AS-2309-96/TEKR - January 18-19, 1996

RESOLVED:That the Academic Senate of the California State University endorse the report entitled K through 12 Reform: Implications and Responsibilities for Higher Education, which contains information vital to all segments of the California State University; and be it further

RESOLVED:That the Academic Senate CSU urge the CSU Admissions Advisory Council to address the implications of these curriculum reforms on admissions policies of the California State University referenced in the report entitled, K through 12 Reform: Implications and Responsibilities for Higher Education,; and be it further

RESOLVED:That the Academic Senate CSU urge campus senates to inform local faculty of these reforms referenced in the report entitled, K through 12 Reform: Implications and Responsibilities for Higher Education; and be it further

RESOLVED:That the Academic Senate CSU urge campus senates to facilitate an ongoing dialogue with K-12 colleagues on the benefits of the new pedagogies and the means of implementing them; and be it further

RESOLVED:That the Academic Senate CSU urge the Chancellor to provide support for faculty development on those pedagogies and instructional technologies referenced in the report entitled, K through 12 Reform: Implications and Responsibilities for Higher Education; and be it further

RESOLVED:That the Academic Senate CSU urge the California Faculty Association to work with us to examine the implications of these reforms for workload policies as well as for appointment retention, promotion and tenure decisions.
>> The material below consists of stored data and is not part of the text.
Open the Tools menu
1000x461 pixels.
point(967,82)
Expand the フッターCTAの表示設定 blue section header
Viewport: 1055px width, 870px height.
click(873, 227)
RATIONALE: We believe that these reforms will have a major impact on education. In our two-year study of the baccalaureate degree, we must be aware of the reforms outlined in the report: School Reform: Implications and Responsibilities for Higher Education and develop strategies that respond to them. The most immediate impact of these reforms on the California State University will be on the admissions process. Questions that need to be addressed are the following:

• How are portfolios to be evaluated?

• How are multi-disciplinary courses to be reconciled with the traditional admissions requirements for course patterns?

• How are nontraditional assessments to be evaluated in place of traditional GPA admissions requirements?

This will have a significant impact in our classrooms. Students who have experience with electronic conferencing and information and a range of instructional technologies may have adopted unique and different learning styles.